--- Textauszug ---
<<<<

Neben der präzisen Schilderung des genauen Ablaufs der damaligen Katastrophe, die dem Leser nicht vorenthalten wird und bei der auf jeder Seite die die furchtbaren Folgen spür- und erlebbar sind, fließen auch die damals vorherrschenden Theorien und Kenntnisse über Erdbeben und deren Ursache ein. Auch wenn wir heute wissen, wie ein Erdbeben entsteht, ist es spannend, Antero bei seiner Forschung zu begleiten und seinen Gedanken zu folgen. In jeder dieser Szenen spürt man die Freude, die Neugier und die Abenteuerlust des Autors, dem Leser diese Geschichte näher zu bringen, ihn mitzunehmen auf eine Reise in den Wissensstand der damaligen Zeit. Titus Müller macht Geschichte lebendig und wirkt dabei doch nie belehrend. Dies hat mir auch in der Schilderung der politischen Situation sehr zugesagt: Er vermeidet es, mit dem Jesuiten-Orden ein generelles Feindbild zu schaffen. Sie mögen sich in dieser Zeit nicht mit Ruhm bekleckert haben, aber sie haben auch positive Dinge bewirkt und das hebt Titus Müller immer wieder hervor.
Bei all den historisch belegten Figuren kommen aber auch die Fiktiven, unsere Protagonisten Leonor und Antero nicht zu kurz. Sie müssen lernen, aus ihren Fehlern zu lernen, als ihre Welt in Trümmern liegt und der Weg zur Selbsterkenntnis ist oft mit Steinen gepflastert. Sie sind nicht immer einfach zu mögen und mancher braucht länger, bis er das Herz des Lesers erreicht. Für mich hätte ihre Geschichte nicht anders erzählt werden dürfen und so stahl sich denn auch ein zufriedenes Lächeln in mein Gesicht, als ich die letzte Seite umschlug.
Titus Müller ist ein brillanter Geschichtenerzähler, dem es auf rund 420 Seiten mühelos gelungen ist, historische Fakten und naturwissenschaftliche Theorien mit einer spannenden Geschichte zu verweben und dem Leser auf diese Weise die damaligen Ereignisse deutlich näher zu bringen, als das irgendeiner meiner Geschichtslehrer jemals geschafft hätte.
Ich habe definitiv zu lange gewartet, diesen tollen Autor für mich zu entdecken, denn ich muss zugeben, das war der erste Roman, den ich von ihm gelesen habe. Aber es wird garantiert nicht der letzte sein.

>>>>

--- Material ---
<<<<

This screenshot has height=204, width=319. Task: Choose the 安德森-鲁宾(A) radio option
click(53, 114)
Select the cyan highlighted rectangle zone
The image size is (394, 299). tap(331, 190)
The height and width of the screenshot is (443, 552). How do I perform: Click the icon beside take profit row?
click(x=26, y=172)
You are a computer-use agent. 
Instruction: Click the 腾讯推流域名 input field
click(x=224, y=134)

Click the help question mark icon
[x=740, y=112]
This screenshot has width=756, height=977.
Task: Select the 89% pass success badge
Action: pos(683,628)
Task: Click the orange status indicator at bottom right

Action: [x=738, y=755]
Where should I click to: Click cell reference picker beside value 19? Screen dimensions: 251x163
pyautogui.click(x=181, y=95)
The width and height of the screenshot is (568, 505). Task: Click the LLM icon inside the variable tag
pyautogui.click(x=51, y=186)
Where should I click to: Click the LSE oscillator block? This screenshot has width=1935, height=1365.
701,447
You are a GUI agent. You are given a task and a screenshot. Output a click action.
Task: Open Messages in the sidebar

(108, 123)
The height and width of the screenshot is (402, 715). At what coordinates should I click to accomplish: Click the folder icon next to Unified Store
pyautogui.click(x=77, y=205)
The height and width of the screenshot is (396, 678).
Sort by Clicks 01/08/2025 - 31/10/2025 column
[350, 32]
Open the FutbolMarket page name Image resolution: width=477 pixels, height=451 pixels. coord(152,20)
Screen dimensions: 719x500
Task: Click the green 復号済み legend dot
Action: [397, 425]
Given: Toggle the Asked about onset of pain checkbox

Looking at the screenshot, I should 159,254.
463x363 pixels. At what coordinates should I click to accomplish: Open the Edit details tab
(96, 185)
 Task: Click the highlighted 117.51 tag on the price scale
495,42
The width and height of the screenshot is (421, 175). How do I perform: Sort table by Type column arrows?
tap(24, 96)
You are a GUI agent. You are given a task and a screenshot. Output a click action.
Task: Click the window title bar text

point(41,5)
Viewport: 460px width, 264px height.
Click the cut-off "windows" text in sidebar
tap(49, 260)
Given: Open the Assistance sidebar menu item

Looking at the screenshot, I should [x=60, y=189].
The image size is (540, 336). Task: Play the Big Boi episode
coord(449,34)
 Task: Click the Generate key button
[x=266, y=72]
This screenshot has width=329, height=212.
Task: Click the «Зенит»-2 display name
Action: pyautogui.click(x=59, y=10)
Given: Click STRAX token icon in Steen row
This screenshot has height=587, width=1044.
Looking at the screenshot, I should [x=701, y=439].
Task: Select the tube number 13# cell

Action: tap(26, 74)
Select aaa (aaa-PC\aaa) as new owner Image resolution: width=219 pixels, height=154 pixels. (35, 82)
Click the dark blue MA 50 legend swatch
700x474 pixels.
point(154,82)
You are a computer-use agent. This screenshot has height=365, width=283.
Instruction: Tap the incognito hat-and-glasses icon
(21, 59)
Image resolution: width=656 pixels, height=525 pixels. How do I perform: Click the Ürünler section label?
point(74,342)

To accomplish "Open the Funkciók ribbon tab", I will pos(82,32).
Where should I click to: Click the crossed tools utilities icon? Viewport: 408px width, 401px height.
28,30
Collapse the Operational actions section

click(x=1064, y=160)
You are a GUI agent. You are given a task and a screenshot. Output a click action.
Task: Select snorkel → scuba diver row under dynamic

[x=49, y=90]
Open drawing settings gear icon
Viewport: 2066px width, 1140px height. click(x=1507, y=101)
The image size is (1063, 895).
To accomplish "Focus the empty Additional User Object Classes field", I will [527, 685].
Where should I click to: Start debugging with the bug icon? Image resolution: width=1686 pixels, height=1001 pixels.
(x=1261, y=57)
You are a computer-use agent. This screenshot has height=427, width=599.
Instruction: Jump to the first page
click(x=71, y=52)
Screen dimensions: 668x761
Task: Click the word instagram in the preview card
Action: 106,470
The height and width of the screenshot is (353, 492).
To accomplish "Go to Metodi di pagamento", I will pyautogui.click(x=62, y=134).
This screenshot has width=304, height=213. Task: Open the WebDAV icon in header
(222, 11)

>>>>

--- Aufgabenstellung ---
Fasse den Absatz der Buchbesprechung, der mit „Bei all den historisch belegten Figuren“ beginnt, kürzer zusammen und bewahre dabei seine wesentlichen Aussagen.

--- Lösung der Aufgabe ---
Neben den historischen Figuren erhalten auch die fiktiven Hauptfiguren Leonor und Antero genug Raum. Als ihre Welt in Trümmern liegt, müssen sie aus ihren Fehlern lernen, und der Weg zur Selbsterkenntnis ist steinig. Sie sind nicht immer leicht zu mögen, und manche gewinnen das Herz des Lesers erst spät. Die Besprechung hält ihre Geschichte für genau richtig erzählt; das Ende des Buches sorgte für ein zufriedenes Lächeln.